A hitman travels to Italy for one last assignment in this crime thriller

The American
Cast George Clooney, Thekla Reuten, Violante Placido
Director Anton Corbijn
Rating 15
In The American, George Clooney brings his most sombre, furrowed game face to the role of a hit man named Jack, who as the movie opens finds himself ambushed on an isolated, ice-covered Swedish lake.
Directed by Anton Corbijn from a book by Martin Booth, The American is an action thriller that adamantly refuses to deliver action or thrills, instead engaging in a brand of arty formalism rarely seen outside repertory theatres or cinema-studies classrooms.
On that basis alone, The American presents a fascinating, even welcome experiment in whether movie audiences gorged on a steady diet of Jude Apatow and Avatar can slow their metabolisms down enough for Anton's film. It's the work of that 1970s Italian auteur - famous for his meticulously composed frames but maddeningly opaque approach to narrative - that this film's meditative pacing, wide-open landscapes and isolated, resolutely enigmatic protagonist most readily evoke. Still, while cinema lovers can cheer a director willing to buck the fashion for sensory overload and overwhelming stimulation, The American can't be called a success.
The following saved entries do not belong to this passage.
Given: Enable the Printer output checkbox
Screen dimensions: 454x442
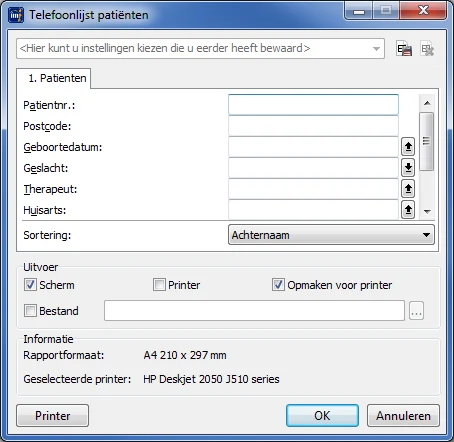Looking at the screenshot, I should 159,285.
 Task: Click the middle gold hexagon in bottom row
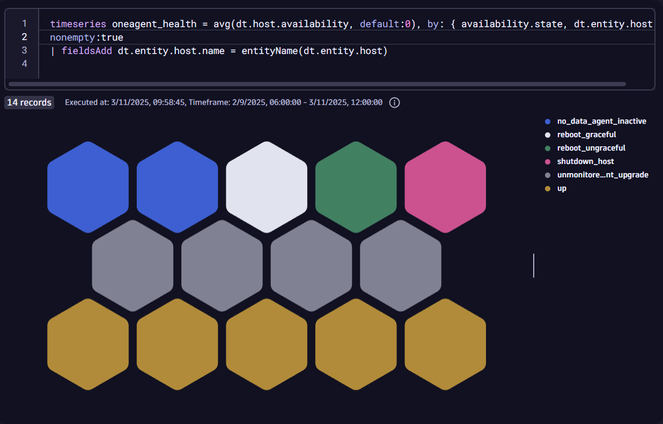pyautogui.click(x=266, y=343)
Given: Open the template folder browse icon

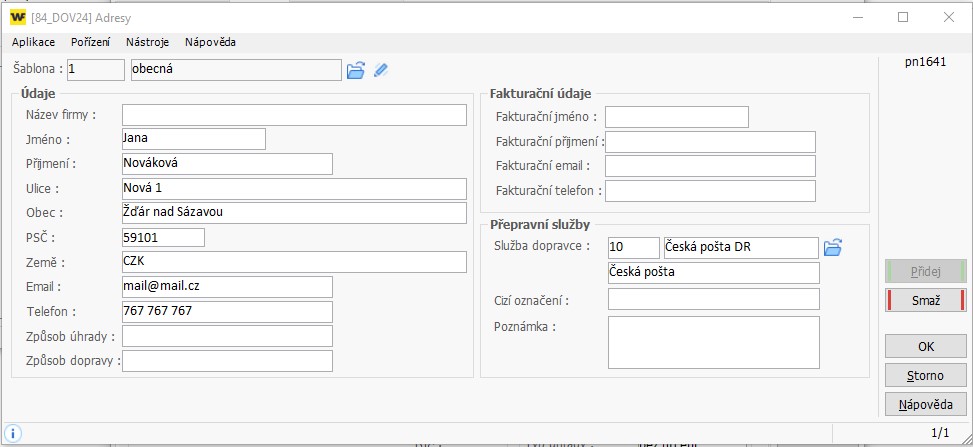Looking at the screenshot, I should point(356,70).
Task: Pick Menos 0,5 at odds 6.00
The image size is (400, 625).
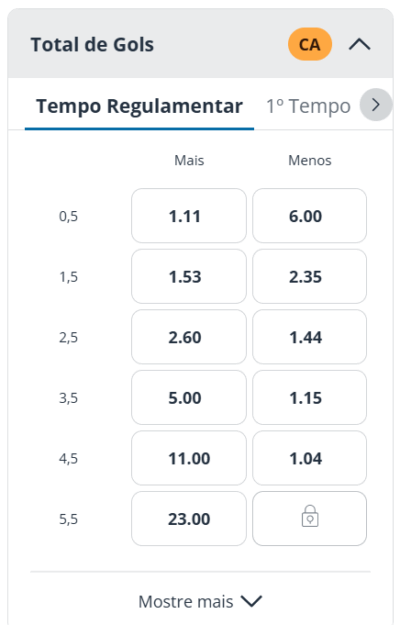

Booth's story, adapted for the screen by Rowan Joffe, ultimately can't bear the weight of such an overworked film, one that, despite its sleek lines and a seductive polish, sags under a fatally ponderous tone.
As for Clooney, he's been stripped of the self-deprecating character tics that made even his dramatic roles in Michael Clayton and Up in the Air such restrained but somehow extravagant joys to behold; here he plays someone so controlled and closed-off that he's virtually inert. Once Jack dispatches his would-be foes in Scandinavia, he departs for Italy, where his boss (Johan Leysen) suggests he lie low in one of Abruzzo's medieval hill towns and await orders.
Fans hoping to find Clooney partaking of Italy's sensuous pleasures and, on the way, inner peace will be sorely disappointed to find their heartthrob leading a monastic existence of exercise, vigilance and visits to local cafes in scenes that could easily end either in an assassination or impromptu filming of a Nespresso commercial.
When Jack starts work on a high-test rifle for a gorgeous client named Mathilde (Thekla Reuten), he also begins to visit a nearby establishment, striking up a friendship with Clara (Violante Placido), whose character rhymes note for note with Jack's quiet-but-honourable-loner. American audiences may not even recognise most supporting players, but its gallery of attractive new European faces surely counts as one of the film's greatest strengths.
That The American traffics in such well-worn character types could be forgiven if the film-makers gave them even the gentlest of twists. But Corbijn - a former music video director who made a promising debut in 2007 with the equally elegant Joy Division biopic, Control - plays it straight, treating Jack's every move and glance with reverence. After such a methodical succession of carefully orchestrated but bloodless tableaux, The American finally asks the audience to care - much too late and with way too little by way of emotional investment.